St. Louis River Excursion Boats

The Montauk, 1939. (Image: Public Domain)

In the late 1880s, steamships that made the twice-daily run delivering mail and goods (and commuters) to Fond du Lac began to offer “pic-nic cruises” and the excursion trade was born. A variety of excursion boats transported people from a dock at the foot of Duluth’s Fifth Avenue West to Fond du Lac. A round-trip steamer ticket cost fifty cents. The trip could take an hour and a half or more, with stops along the way at Garfield Avenue, Superior, West Duluth, and Gary. Boats docked at the end of 133rd Avenue West in Fond du Lac at the site of the American Fur Post ruins, and picnickers headed off on foot to find a comfortable spot for lunch—often following the river upstream to Chambers Grove.

Excursion boat rides to Fond du Lac and back became even more popular in the early 1900s, and over the years vessels including the Henrietta, Plow Boy, Chicora, Columbia, and Newsboy steamed regularly up and down the St. Louis River.

Duluth’s Clow & Nicholson Transportation Company—which owned and operated many of the excursion boats, including the Newsboy, first leased Chambers Grove following Michael Chambers’s death in 1895. In 1919 the company, which by then had opened the Fond du Lac Inn at the site, purchased the sidewheeler A. Wehle Jr. and brought her to Duluth for the Fond du Lac route. Company owner David Clow, who was also president of Duluth’s Rotary Club, renamed her Rotarian. She ran to Fond du Lac twice a day, charging sixty cents for a round trip. The Rotarian also ran a special “Around the Horn” route through the Duluth Ship Canal and into Lake Superior, south along Minnesota Point to the Superior Entry, through the entry, and north along Minnesota Point back to its berth. The ride, also called the Moonlight Trip, cost thirty-five cents.

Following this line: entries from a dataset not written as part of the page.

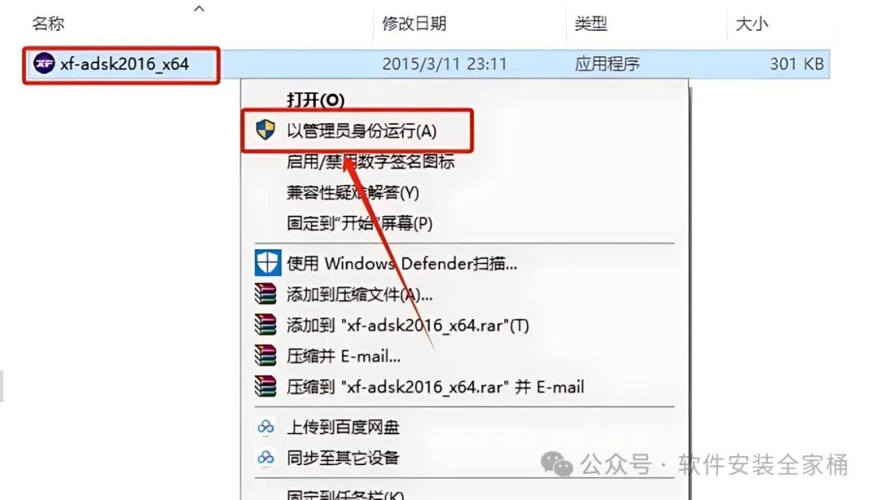Sort files by 大小 column header
The height and width of the screenshot is (500, 877).
[x=752, y=24]
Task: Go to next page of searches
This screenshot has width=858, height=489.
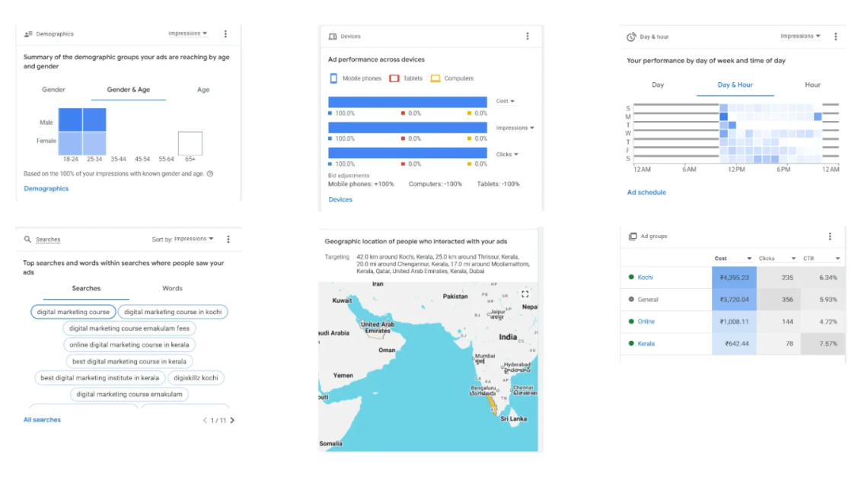Action: pyautogui.click(x=232, y=421)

Despite a capacity of six hundred passengers, the Rotarian proved so popular that Clow & Nicholson purchased the paddlewheeler Montauk in 1923 to keep up with demand. The Montauk had begun life in 1891 as the flagship of the Montauk Steamboat Company before serving the same capacity for the Long Island Railroad. Originally a sidewheeler, the 175-foot boat featured three decks, and her opulent state rooms were finished in mahogany and cherry. The Montauk first worked as an ocean-going vessel, taking passengers up and down the East Coast of the United States until 1902, when she was sold to a Canadian company and renamed the King Edward and later the Forest City. A newspaper report from 1944 claims she arrived in Duluth in 1918, once again christened as Montauk, and served Superior, Wisconsin, as a hospital ship during the flu epidemic. Another sale brought her to Chicago, where new owners converted her to an excursion boat. The new Montauk, propelled by a one-cylinder engine, could reach speeds of eighteen knots (about twenty-one miles per hour) and carry over 1,000 passengers running between Chicago’s municipal dock and Jackson Park.

Clow purchased the vessel in 1923, and she began the Fond du Lac route the next year. The Rotarian was sold in 1927, leaving the Montauk as the last of the Fond du Lac steamers. By 1930 the Rotarian was tied up in Chicago and used as a floating restaurant and dance hall; she sank at her moorings that year. Piloted by Captain Burdette J. Roberts, the Montauk ran the Duluth-to-Fond du Lac route until 1939. By then a one-way trip to Fond du Lac cost seventy-five cents; Around the Horn cost fifty cents. She lay docked at Fond du Lac until 1944 when the Lyons Construction Company purchased her. By that November she was in Whitehall, Michigan, where her new owners stripped off her cabins and converted her into a barge. There are no records of the Montauk past 1947.